**Data under study**

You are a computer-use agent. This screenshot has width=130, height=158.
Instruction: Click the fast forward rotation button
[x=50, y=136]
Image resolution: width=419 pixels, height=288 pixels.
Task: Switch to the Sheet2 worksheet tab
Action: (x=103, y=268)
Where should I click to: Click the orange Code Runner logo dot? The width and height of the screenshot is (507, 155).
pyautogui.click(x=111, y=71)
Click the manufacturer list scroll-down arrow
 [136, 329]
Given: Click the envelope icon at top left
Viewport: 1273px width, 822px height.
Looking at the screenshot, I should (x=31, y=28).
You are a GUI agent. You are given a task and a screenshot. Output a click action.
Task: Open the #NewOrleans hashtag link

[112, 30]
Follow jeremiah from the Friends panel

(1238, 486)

--

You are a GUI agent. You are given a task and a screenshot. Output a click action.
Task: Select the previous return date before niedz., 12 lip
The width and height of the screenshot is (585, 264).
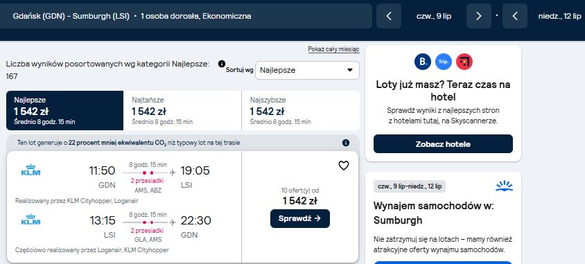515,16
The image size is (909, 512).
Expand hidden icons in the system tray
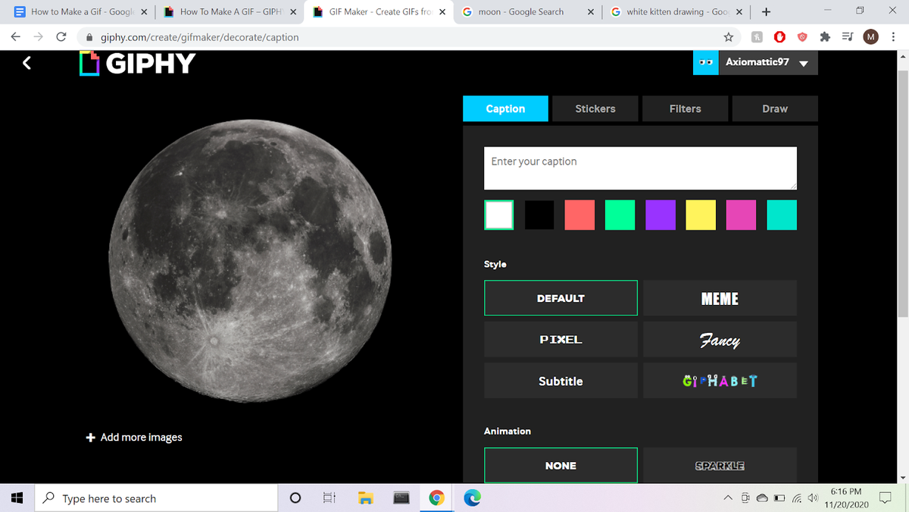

---

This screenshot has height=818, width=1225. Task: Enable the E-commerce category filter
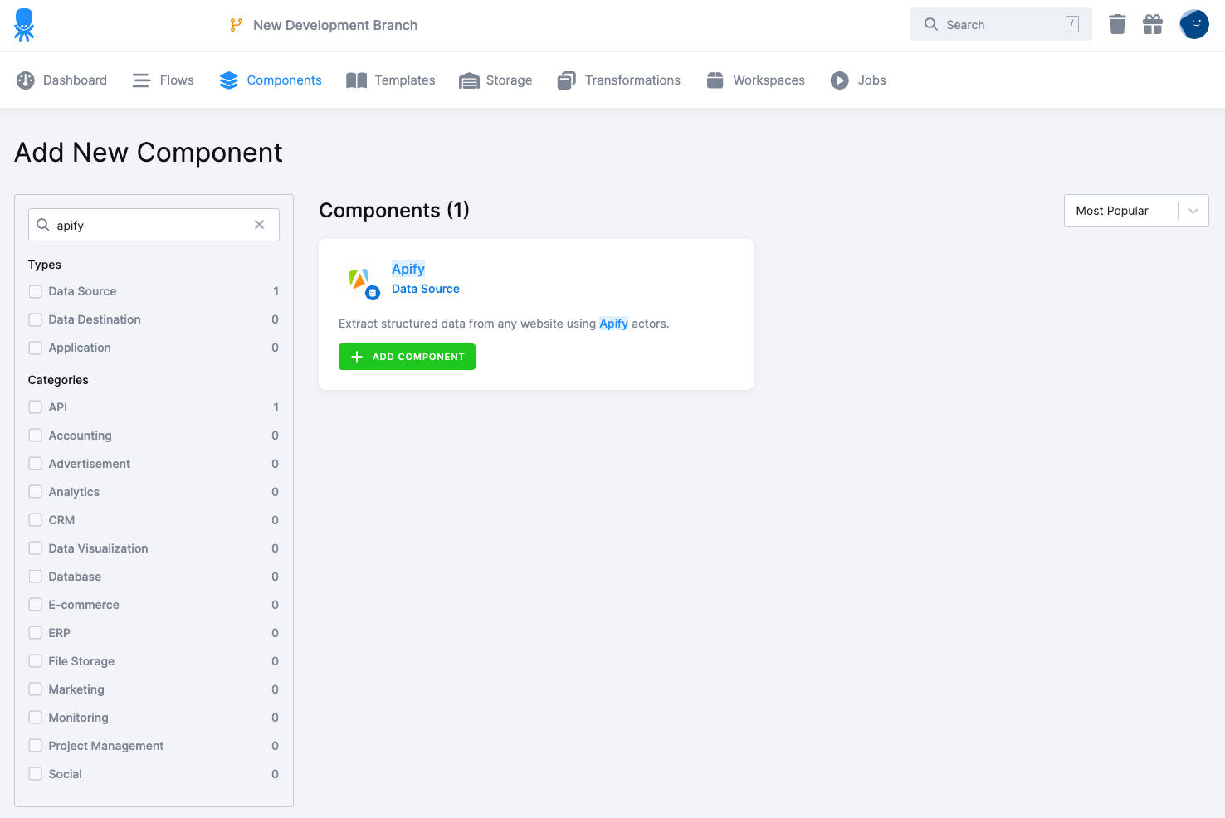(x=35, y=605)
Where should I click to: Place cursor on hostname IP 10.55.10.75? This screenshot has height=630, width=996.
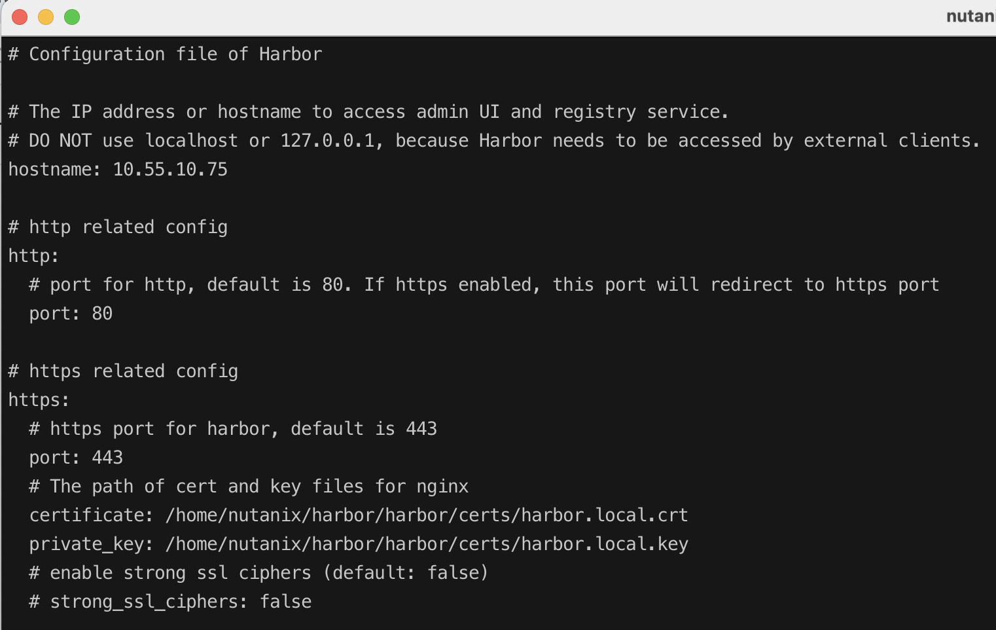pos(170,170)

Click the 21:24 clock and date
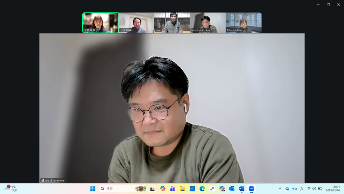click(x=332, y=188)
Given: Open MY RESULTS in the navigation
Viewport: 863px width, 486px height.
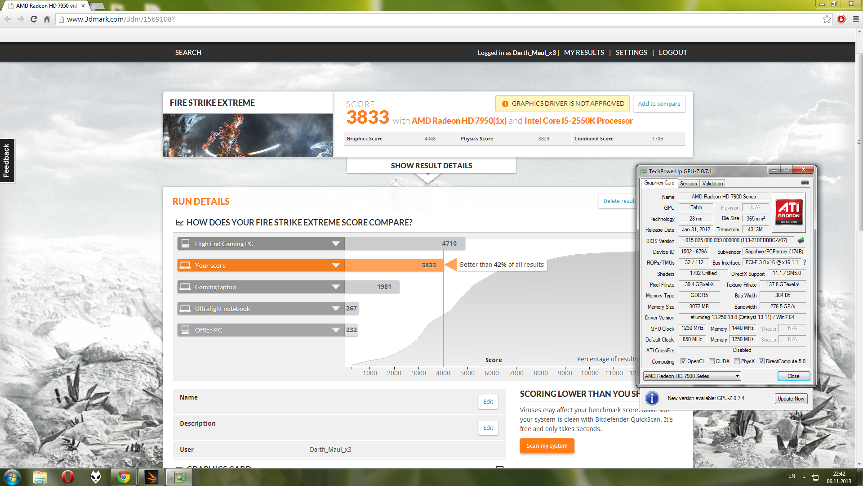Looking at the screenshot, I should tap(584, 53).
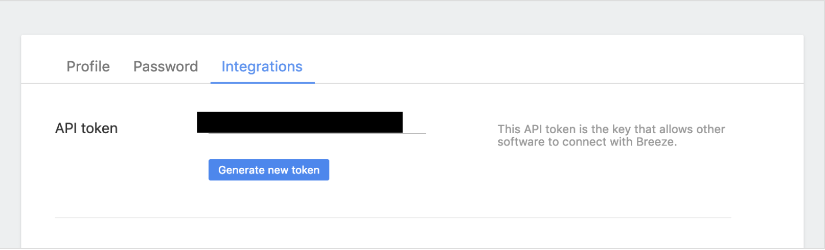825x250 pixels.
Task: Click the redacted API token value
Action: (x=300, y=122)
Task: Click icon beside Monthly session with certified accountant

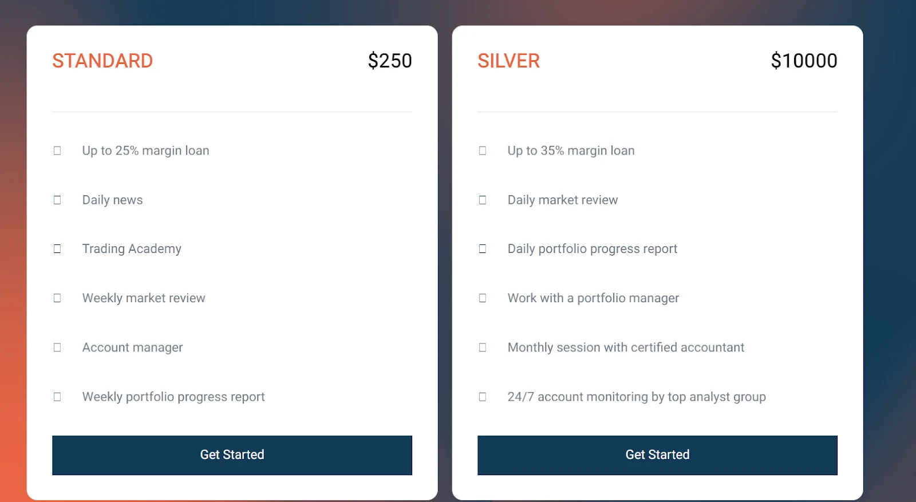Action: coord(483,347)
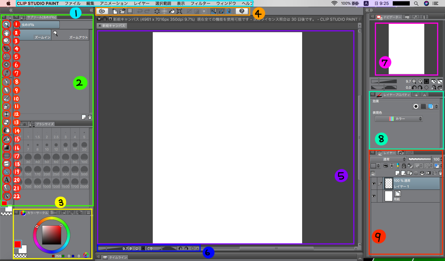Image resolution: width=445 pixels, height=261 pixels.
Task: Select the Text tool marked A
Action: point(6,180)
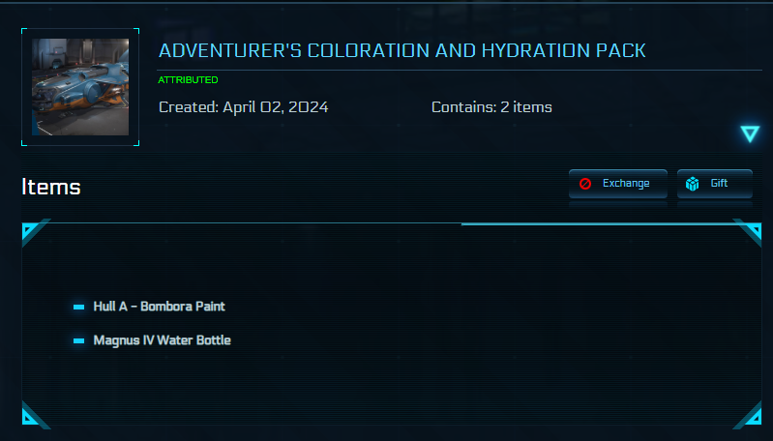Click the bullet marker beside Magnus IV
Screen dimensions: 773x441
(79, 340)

**Brief**
Could you restate word for word the lines above, from the one that contains "You are a computer-use" through the one that contains "Given: Click the envelope icon at top left", and no others?

**Written answer**
You are a computer-use agent. This screenshot has width=130, height=158.
Instruction: Click the fast forward rotation button
[x=50, y=136]
Image resolution: width=419 pixels, height=288 pixels.
Task: Switch to the Sheet2 worksheet tab
Action: (x=103, y=268)
Where should I click to: Click the orange Code Runner logo dot? The width and height of the screenshot is (507, 155).
pyautogui.click(x=111, y=71)
Click the manufacturer list scroll-down arrow
 [136, 329]
Given: Click the envelope icon at top left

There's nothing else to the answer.